El jefe de la Comisión, Mu'ayyad Sha'ban, advirtió que el pasado año estuvo "cargado de sangre", acusando a Israel de expandir los asentamientos judíos en tierras palestinas a pesar del rechazo mundial. Reveló que Israel controla efectivamente cerca del 41% de la superficie total de Cisjordania, incluyendo más del 90% del estratégico Valle del Jordán.
"Las cifras ya no son una descripción de la realidad, sino una evidencia material de un proyecto político plenamente desarrollado", subrayó Sha'ban. Los ataques de los colonos provocaron la muerte de 14 palestinos, así como 434 incendios de propiedades y campos.
Además, las autoridades de ocupación llevaron a cabo 538 operaciones de demolición, que resultaron en la destrucción de unas 1.400 instalaciones, entre ellas 304 viviendas habitadas, un aumento sin precedentes.
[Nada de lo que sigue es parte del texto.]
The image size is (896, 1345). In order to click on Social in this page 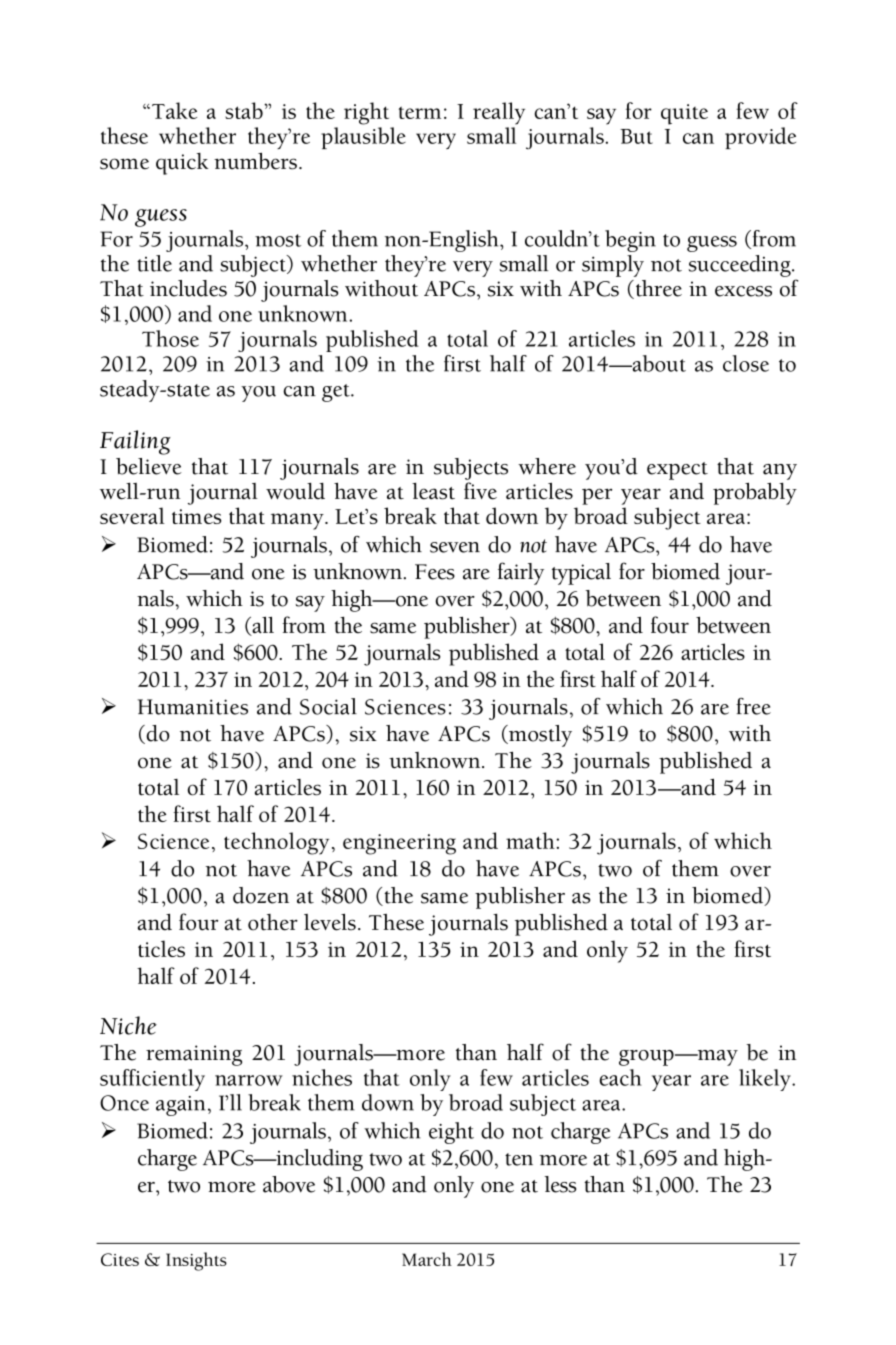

También expropiaron 557 hectáreas en Cisjordania mediante 94 órdenes con fines militares, 24 de las cuales condujeron al establecimiento de zonas de amortiguación alrededor de colonias judías.
Durante ese mismo período, el gobierno israelí estudió 265 planes estructurales con el fin de construir un total de 34.979 unidades habitacionales para los judíos en Cisjordania, lo que evidencia la continua expansión de los asentamientos en territorio palestino.
Este informe alarmante pone de manifiesto el grave deterioro de la situación en los Territorios Ocupados y la urgente necesidad de una intervención internacional para poner fin a las violaciones de los derechos humanos y el avance de la colonización israelí.